The higher agricultural commodity prices we’ve observed in the months since Russia invaded Ukraine continue to filter into the food price inflation data. Moreover, the higher fuel price inflation since the start of the war is an additional cost driver of food prices.

The data released this morning by Statistics South Africa show that in July 2022, the consumer food price inflation accelerated by 10,1% y/y, from 9,0% y/y in the previous month. This is the fastest pace since January 2017, which was a drought period in agriculture where costs were driven by higher agricultural commodity prices.

The higher global grains and oilseed prices for much of the first half of this year have been the drivers of the costs of “bread and cereals” and “oils and fats” in the consumer food price inflation basket.

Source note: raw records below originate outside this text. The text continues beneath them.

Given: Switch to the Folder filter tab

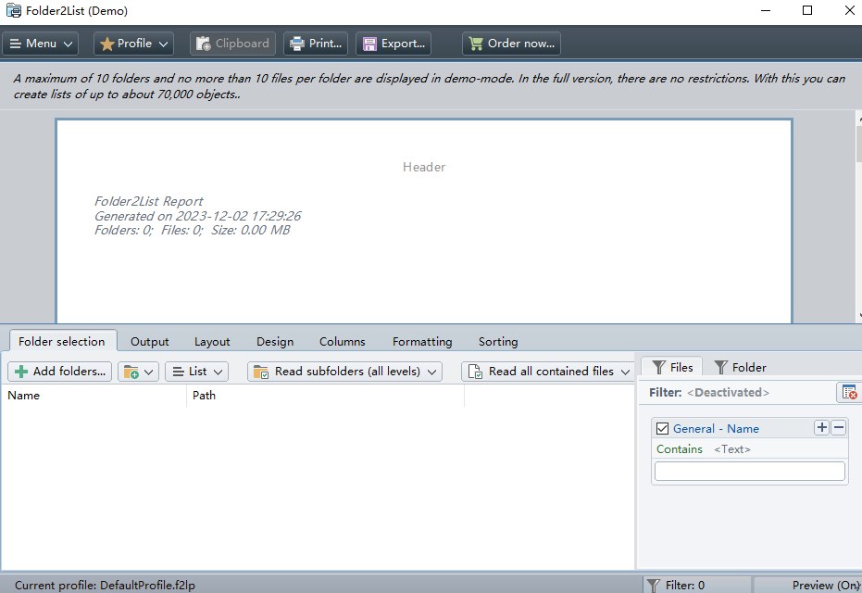Looking at the screenshot, I should pyautogui.click(x=740, y=367).
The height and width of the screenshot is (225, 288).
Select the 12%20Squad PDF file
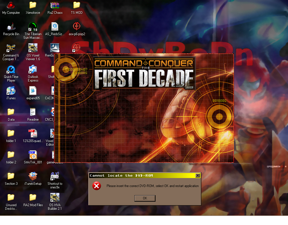33,134
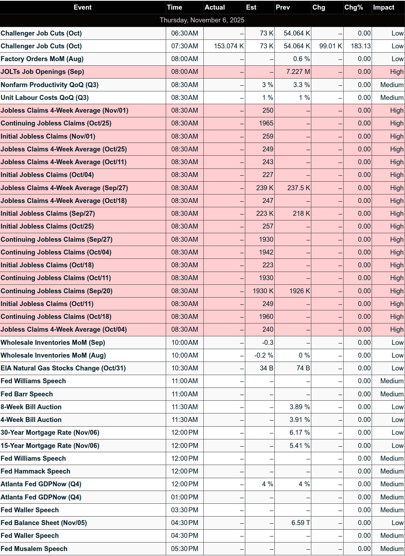Sort by the Time column header

[x=175, y=7]
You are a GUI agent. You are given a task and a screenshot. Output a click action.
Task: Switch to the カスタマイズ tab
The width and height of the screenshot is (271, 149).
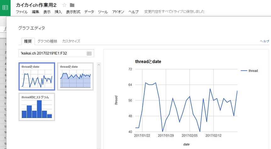71,41
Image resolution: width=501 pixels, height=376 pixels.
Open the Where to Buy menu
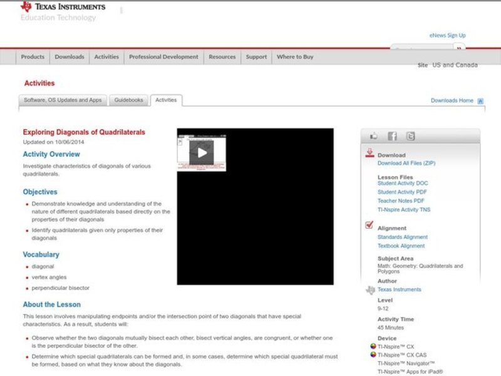296,56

These are also products with a relatively higher weighting within the food basket. For example, within the food basket, the key products are meat (35%); bread and cereals (21%); milk, cheese and eggs (17%); vegetables (8%); sugar, sweets and desserts (4%); oils and fats (3%); and fruit (2%).

The grains and oilseeds prices, which have been the major drivers of the surge in inflation, are starting to soften and this shows in the global indices. In fact, the FAO’s Global Food Price Index averaged 140.9 points in July 2022, down by 9% from June.

This was the fourth consecutive monthly decline, led by the drop in the prices of grains and oilseeds. These global developments are starting to show also in South Africa, and the lag could also reflect on the consumer food price inflation data in the coming months. Therefore, we suspect this might be a peak in the domestic food consumer price inflation.

In the case of fruits and vegetables, South Africa has a sizable harvest and the disruption in fruit exports within the Black Sea and the EU could add downward pressure on domestic prices.

This bodes well for the consumer in the near term (and the opposite is true for the farmers). The one essential product whose price trend remains uncertain is meat.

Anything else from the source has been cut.